После всех этих мыслей я вновь перенёсся на застолье и, получив вновь под управление своё тело, вздрогнул и поднял голову.

«Только я достоин здесь сидеть! – вспыхнуло у меня в голове. – Я один! Все ваши кривляния и ваша наглая показуха просто меня убивают! Чего вы пытаетесь добиться своими фальшивыми страданиями? Хотите отхватить кусок от большого пирога, хотите… те самые чайники, что вы на днях покупали? Так подавитесь, твою мать, подавитесь, если вам так всё это нужно! Хотите… не знаю… показать ваше актёрское мастерство? Ну что же, практика дала о себе знать – вы достигли в этом деле почти совершенства. Лучше бы с таким рвением смеялись и веселились – без фальши – вместе со стариком, пока была такая возможность».

Прошлое – не всегда лёгкая ноша, и некоторые неприятные моменты своей жизни я стараюсь спрятать куда-нибудь поглубже в своё подсознание. Но в бессонные ночи, когда шторы памяти распахиваются, прошлое наваливается на меня всем своим весом, а неприятные моменты предстают перед глазами и начинают зловеще улыбаться ртами, полными острых клыков, а затем вгрызаются в грудь, заставляя меня чувствовать сильнейшую душевную боль. К таким моментам относятся практически все поминки. И дело было вовсе не в родственничках усопшего, которых я считал бездушными людьми, а… во мне.

Шторы распахиваются… и воспоминания, просочившись между их половинками, начинают мучить меня и вгрызаться своими острыми клыками в мою плоть. Сначала я не понимал, за что. «За что? За что вы меня мучаете?» – мысленно вскрикивал я по ночам. Прошло много времени, однако легче не стало, и никакие таблетки, никакие лекарства, советы друзей и народная медицина не могли унять боль, терзающую мою душу.

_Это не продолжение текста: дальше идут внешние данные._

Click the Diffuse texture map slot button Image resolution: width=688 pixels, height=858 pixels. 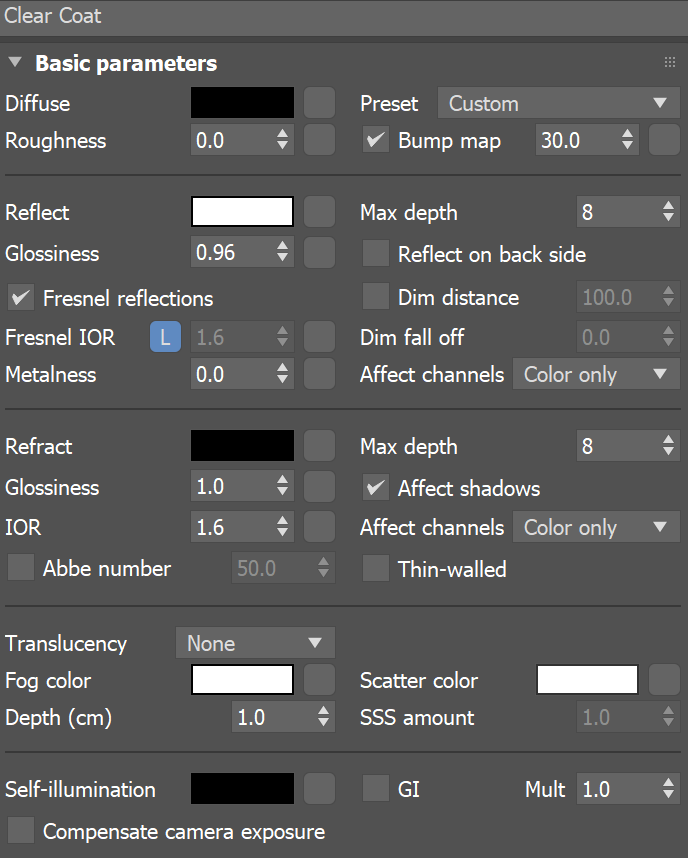pyautogui.click(x=319, y=103)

– Я же не плохой! – шептал я сумеркам. – Это они плохие, они лишены души, они во всем виноваты! Они!!! За что же вы меня мучаете?

И я закатывался в истерике и ревел до тех пор, пока боль, подхваченная слезами, не выходила вся из меня по щекам, и только тогда я, успокоенный, мог погрузиться в сон… который вовсе не избавлял меня от душевной боли. Наоборот – он подкидывал ещё больше дров в и так большой костёр в моей душе. Во сне я попадал… в очень странные места…

…Дом был давно заброшен, в этом не было никаких сомнений, а вокруг меня было полным-полно мусора. Кирпичные стены внутри здания были практически сплошь разрисованы граффити различного качества, которые в свете луны, проникающем в дом через пустые оконные рамы, были еле-еле различимы. Моргнув несколько раз, чтобы прогнать рябь в глазах, я начал с удивлением озираться по сторонам. Находился я в узком коридоре. По левую сторону коридора шли дверные проёмы, из некоторых шёл серебряный свет луны. Расчистив немного под ногами завал из мусора, я начал пробираться вперёд. Каждый мой шаг отдавался громким эхом от стен, так что ступать я старался как можно осторожнее, боясь привлечь внимание того, кто мог быть здесь ещё, кроме меня. Я прошёл некоторое расстояние вперёд по коридору, по пути мельком осмотрев содержимое замусоренных комнат, после чего резко остановился и прислушался. Практически сразу, как только я это сделал, меня будто ударило током и по моему телу пробежали мурашки. Сзади меня кто-то шёл, тихо перебирая ногами мусор.